Virus infections are the most common cause of acute sickness that does not require hospitalisation in affluent countries, according to epidemiological studies. Viruses cause a high rate of mortality and lifelong disability in underdeveloped countries, particularly among new borns and children. Virus outbreaks, such as those caused by HIV, the Ebola virus, and the Hantavirus, occur on a regular basis. Virus infections offer a higher and less controlled hazard to human health since that antibiotics have effectively controlled most bacterial infections. According to some evidence, the currently vast range of recognised viral diseases may eventually be expanded to include other significant human illnesses such juvenile diabetes, rheumatoid arthritis, different neurologic and immunologic disorders, and several cancers.

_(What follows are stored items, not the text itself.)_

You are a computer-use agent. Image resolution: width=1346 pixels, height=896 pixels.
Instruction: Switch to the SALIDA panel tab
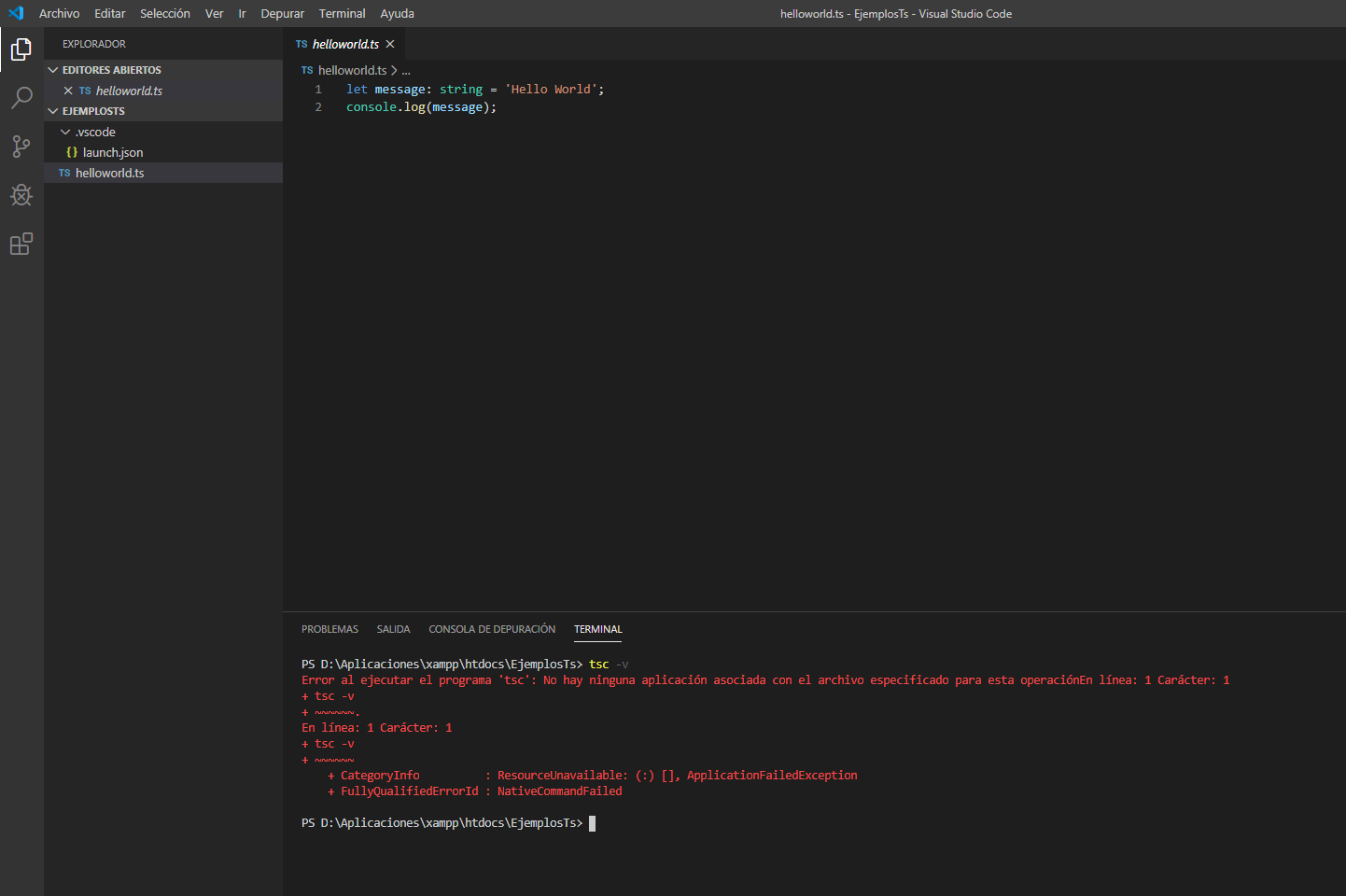click(x=393, y=629)
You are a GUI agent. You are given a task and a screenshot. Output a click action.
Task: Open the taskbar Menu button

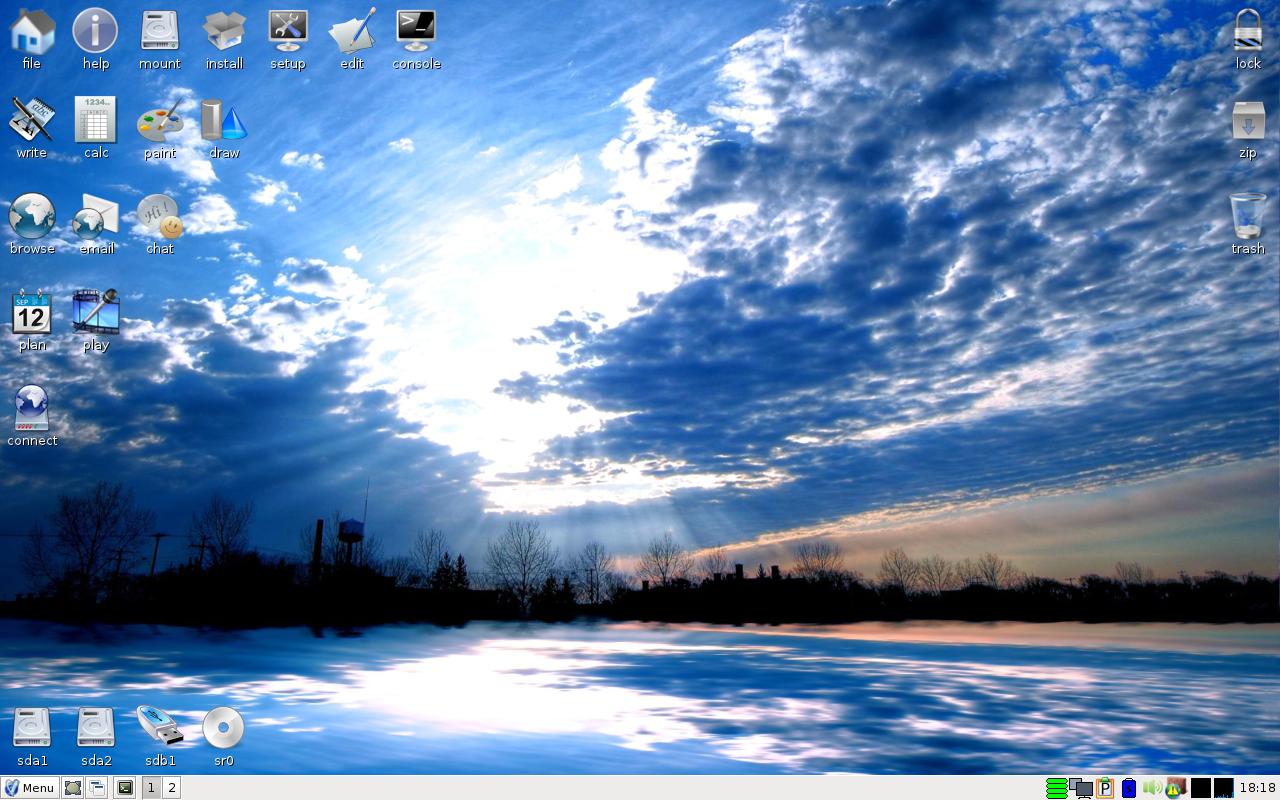29,788
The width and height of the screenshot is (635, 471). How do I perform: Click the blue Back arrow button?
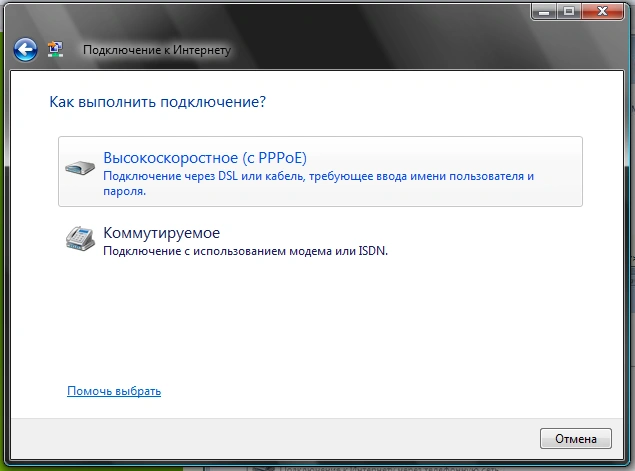[x=25, y=48]
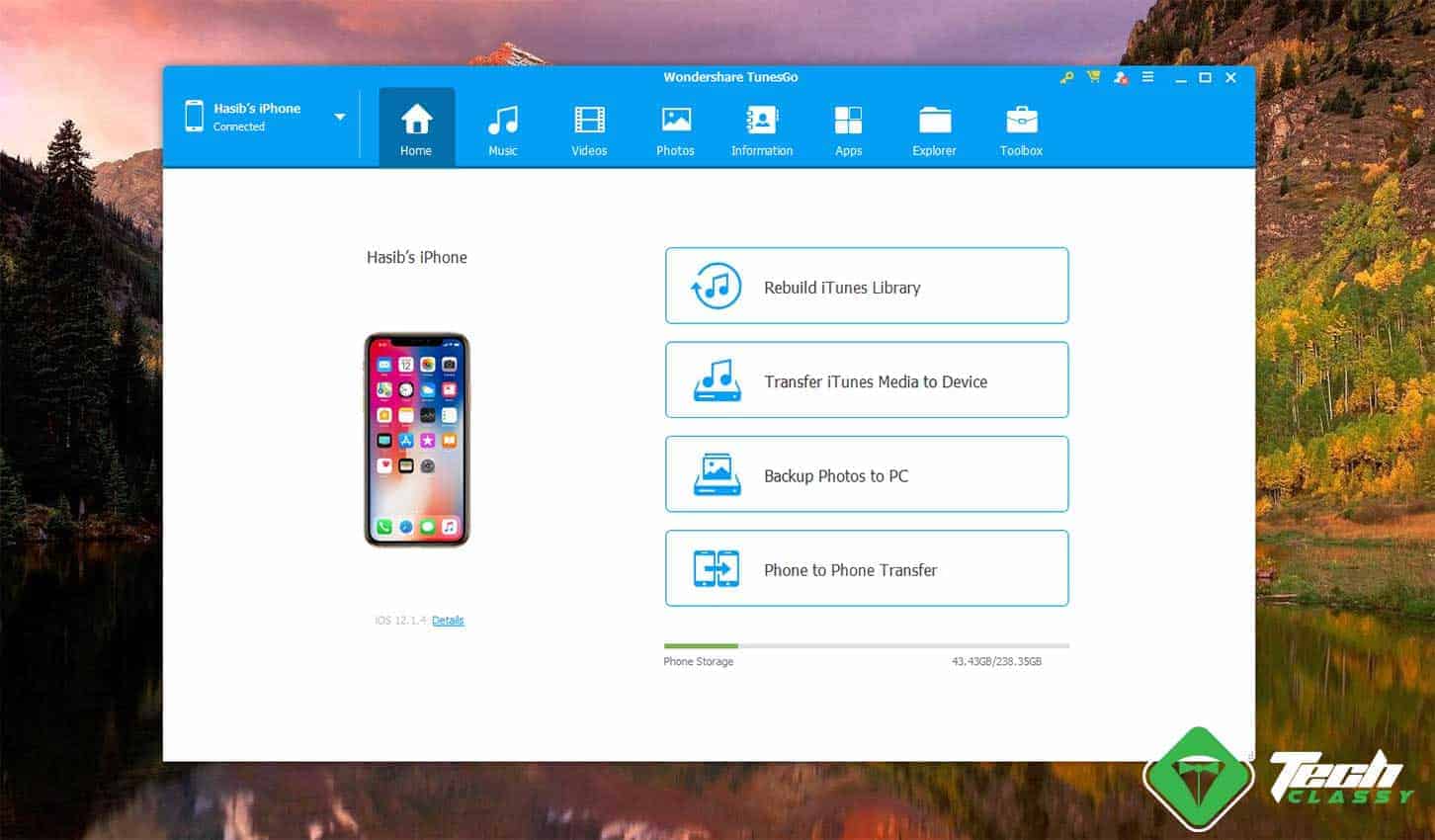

Viruses can infect many kinds of life (bacteria, plants, protozoa, fungus, insects, fish, reptiles, birds, and mammals). Viruses, like other microbes, may have aided in the evolution of animal species. Natural selection of rabbits resistant to the virulent Myxoma virus through numerous epidemics purposefully created to limit the rabbit population in Australia is one recorded case. Indirect evidence implies that the smallpox virus in humans played a similar selection role. Another proposed, though unproven, way for viruses to influence evolution is by delivering viral genetic material into animal cells through mechanisms similar to those that drive bacteriophage gene transfer. Avirulent retrovirus genes, for example, are incorporated into the genomes of chickens or mice, resulting in resistance to reinfection by related, virulent retroviruses. Human retroviruses may have a similar link, as human leukemia-causing retroviruses have been discovered.

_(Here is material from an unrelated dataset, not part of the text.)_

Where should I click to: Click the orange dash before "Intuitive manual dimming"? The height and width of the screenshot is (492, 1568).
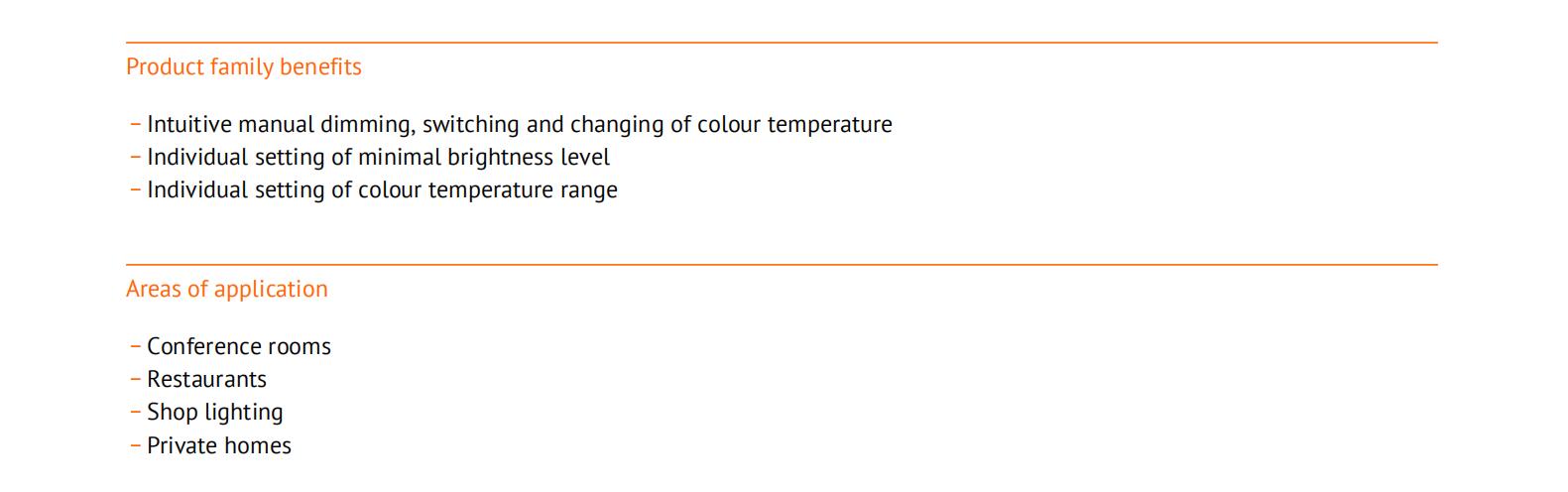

Viruses are microscopic subcellular agents that cannot replicate outside of their host cell. In the simplest viruses, the constructed virus has only one type of nucleic acid and a protective protein coat. The genetic information required to programme the host cell’s synthetic machinery for viral replication is contained in the nucleic acid. The protein coat has two purposes: first, it protects the nucleic acid from extracellular environmental insults such as nucleases, and second, it allows the virus to connect to the host cell membrane, which would resist a naked nucleic acid due to its negative charge. Virus replication is mostly dependent on host cell machinery for energy and synthesis requirements once the viral genome has infiltrated and infected the host cell.

Although some viruses can produce silent infection of cells, their proliferation usually results in cell damage or death; nonetheless, because viruses rely on host survival for their own survival, they tend to create mild infections in which the host’s mortality is more of an exception than a rule. HIV, Ebola virus, hantavirus, and rabies virus are notable exceptions.

Viruses are unique among microorganisms in that they are completely reliant on the host cell. Because a virus must grow within a host cell, any discussion of pathogenesis, epidemiology, host defences, or therapy must include the virus and its host. The virus’s bilateral interaction with its host creates unique pathogenic conditions. Rhinoviruses, for example, require a temperature of less than 34°C to thrive; this requirement limits their growth to the cool outer layer of the nasal mucosa, preventing spread to deeper cells with higher temperatures.

The virus’s intracellular location frequently protects it from some of the host’s defence mechanisms, but it also makes it vulnerable because of its reliance on the host cell’s synthetic machinery, which can be harmed by even minor physical and chemical changes caused by the viral infection (inflammation, fever, circulatory alterations, and interferon).

The parameters of the virus-host interaction have a big impact on epidemiologic properties. Some arthropod-borne viruses, for example, require a specific temperature range to multiply in insects; as a result, these viruses are only found in specific seasons and locations. The transmissibility of viruses in aerosols and food is determined by other environmental factors.

Virus infections are clearly one of the most challenging and demanding situations that a physician must deal with. Unfortunately, despite considerable progress over the last many decades, some of these issues still lack satisfactory answers. Many areas of medical virology are now well understood, while others are gradually becoming clearer, and many more remain unknown. It’s critical to understand the features of viruses and the associations they form with their hosts if you want to investigate and treat their pathogenic processes effectively.